Durante este último fin de semana he tenido ocasión de participar en la Festa dei Riformisti, que ha reunido en Carrara -muy cerca de Pisa, en Italia- a un alto número de socialistas, progresistas y dirigentes del Partido Democrático Italiano para discutir -una vez más- la posibilidad de una alternativa de izquierda a la austeridad impuesta por la hegemonía conservadora durante el último lustro en la UE. Una hegemonía que se salda con los catastróficos resultados sufridos -por unos más que otros- tanto en su faceta económica como en su balance social, que es el descomunal ensanchamiento de las desigualdades.
Un argumento recurrente de las discusiones fue -una vez más- la responsabilidad que la socialdemocracia europea debe asumir por haber connivido -por acción, complicidad, omisión o carencia de una resistencia común- con el deterioro del modelo social europeo y, consiguientemente, con el debilitamiento progresivo e incremental de sus propias bases electorales, cada vez más propensas a la desmoralización o al instinto reflejo de transferir sus votos a formaciones populistas carentes de una política económica alternativa, pero provistas de gran magnetismo imantador a la hora de catalizar un variado espectro de cabreos, indignaciones y protestas exasperadas por la desesperación y el hastío.
Insistí en mi intervención en esa conferencia italiana -y vuelvo a reiterarlo aquí- que no veo fallo más claro ni más clamoroso en el historial reciente de la socialdemocracia europea que el abandono de la bandera de la progresividad fiscal. Tanto es así que, en el imaginario colectivo de la crítica a la austeridad, se ha llegado a identificar socialismo con nuevo Keynesianismo. Keynes no fue un socialdemócrata, sino un conspicuo liberal. Su propuesta de relanzamiento de la economía tras la devastación de la II Guerra Mundial pivotó sobre el estímulo en la demanda interna. Pero la respuesta socialdemócrata estaría incompleta si basculara tan solo sobre la demanda interna -además de por el hecho de que el Keynesianismo resulta hoy impracticable en un solo país de la UE, una vez se ha renunciado a la política monetario en favor del BCE- sin reintroducir la variable de la progresividad fiscal.
Recuperar el impuesto progresivo -que pague más quien más gana, quien más tiene y más hereda, y no al revés (como ahora)-; equiparar tendencialmente tanto la fiscalidad de las rentas del trabajo con las del capital (minadas masivamente en España por deducciones y beneficios truculentos que desmoronan el tipo real de sociedades muy por debajo del tipo nominal); y, sobre todo, la lucha -pero en serio- contra el fraude fiscal, la elusión y la evasión, es el pilar existencial de la suficiencia de ingresos, sin la cual sería inviable la sostenibilidad del modelo social europeo.
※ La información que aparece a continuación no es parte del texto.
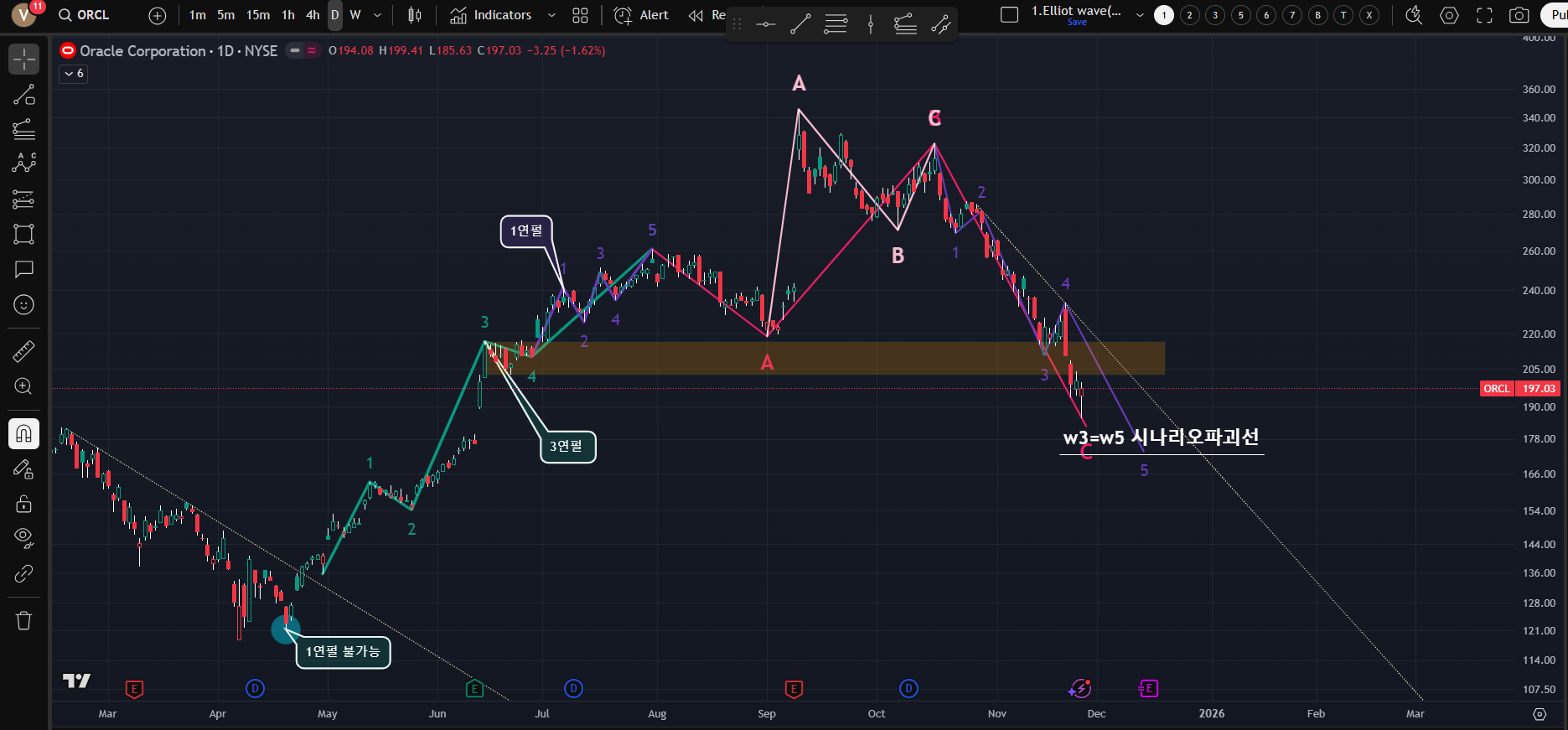The width and height of the screenshot is (1568, 730).
Task: Open the Elliot wave layout dropdown arrow
Action: coord(1140,15)
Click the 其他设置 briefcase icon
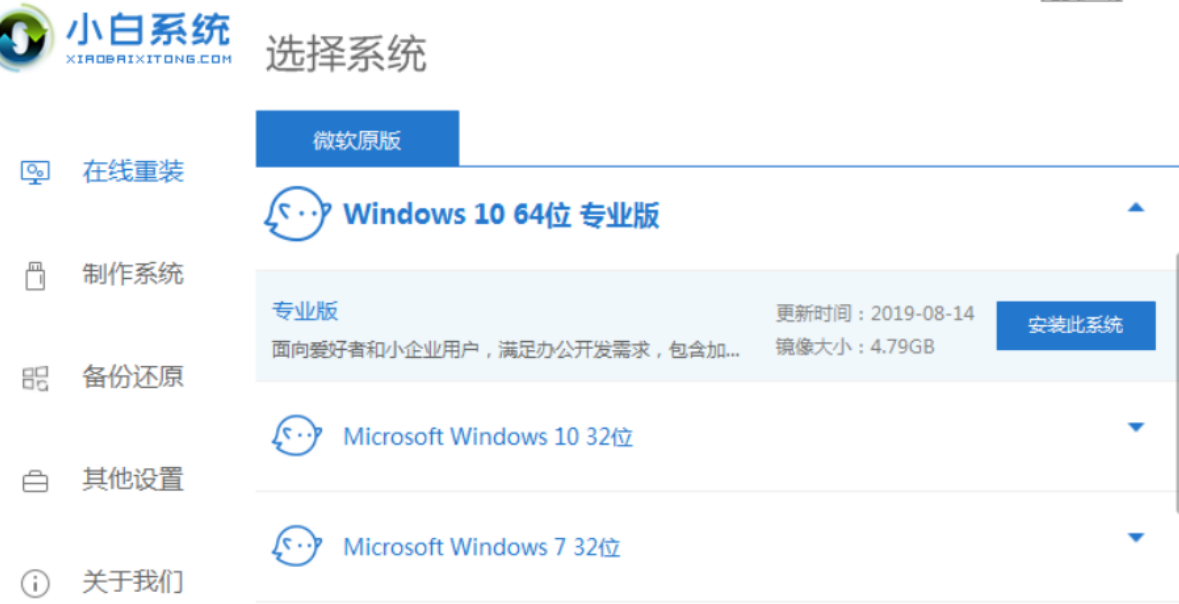The height and width of the screenshot is (604, 1179). click(35, 481)
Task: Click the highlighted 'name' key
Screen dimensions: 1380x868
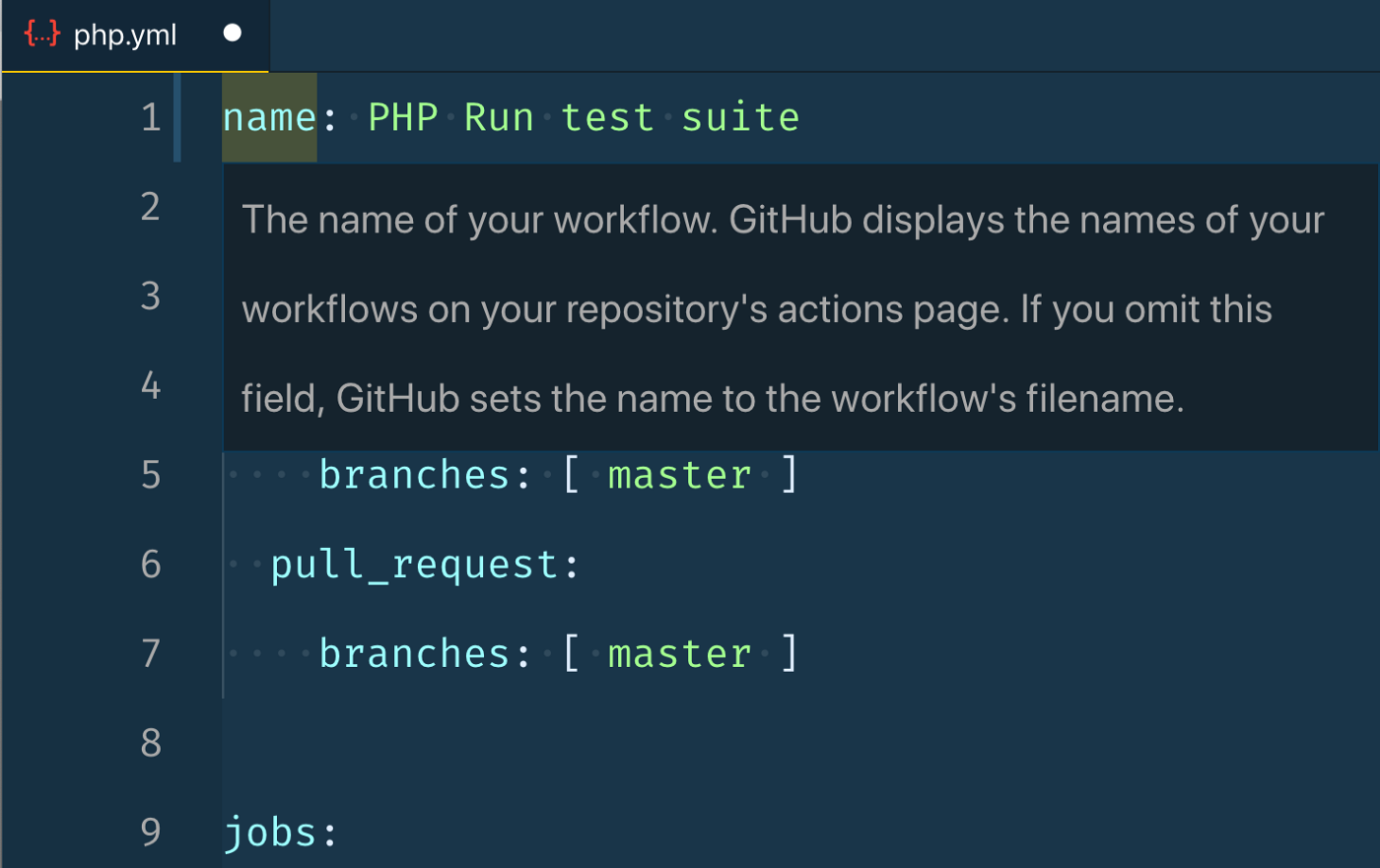Action: pos(269,118)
En el escalón europeo, la socialdemocracia está obligada a incorporar la lucha por los recursos propios, que relance la capacidad presupuestaria de la UE (hoy raquíticamente por debajo del 1% del PIB, debiendo lanzarse al menos hacia el objetivo de un 5% del PIB). Es preciso superar las limitaciones de la «economía de transferencias» que hoy lastra el presupuesto europeo, incorporando nuevos impuestos propios sobre las transacciones financieras y las actividades contaminantes (impuesto ecológico), y armonización del IVA e impuestos de sociedades (reduciendo así los márgenes del dumpling fiscal en la UE).
Pero en España es imperioso una reforma fiscal que apueste por la equidad (contra las injusticias de la carga tributaria hoy más insoportables que nunca), así como por la suficiencia (incrementando la recaudación) y por la eficiencia del gasto (optimizando los recursos fiscales en el relanzamiento de una nueva economía más inteligente, basada en el conocimiento y en la innovación, más verde y más sostenible). Esta reforma exige como precondición una multiplicación de la cuantía (y eficacia) de los recursos asignados a la lucha contra el fraude, la elusión y la evasión (que son el hilo conductor de la corrupción rampante y de las devastadoras tramas de criminalidad económica).
Si en toda la UE se calcula en 700.000 millones de euros lo que podría devengarse de una estrategia conjunta de combate contra el fraude y la economía sumergida -imaginen el impresionante relanzamiento económico y reducción de la abismal brecha de desigualdad desatada en estos años entre los EEMM y dentro de los EEMM que podría financiarse con semejante suma-, en España la lucha contra el fraude podría generar 70.000 millones al año: suficientes para recuperar los derechos sociales desmoronados por los zarpazos del Gobierno del PP: educación, sanidad, dependencia, prestación por desempleo, investigación y ciencia.
Apostemos, por lo tanto, por la progresividad fiscal y la lucha contra el fraude: he aquí el ADN de la credibilidad de la alternativa de izquierda frente a la tentación del populismo y la demagogia antipolítica.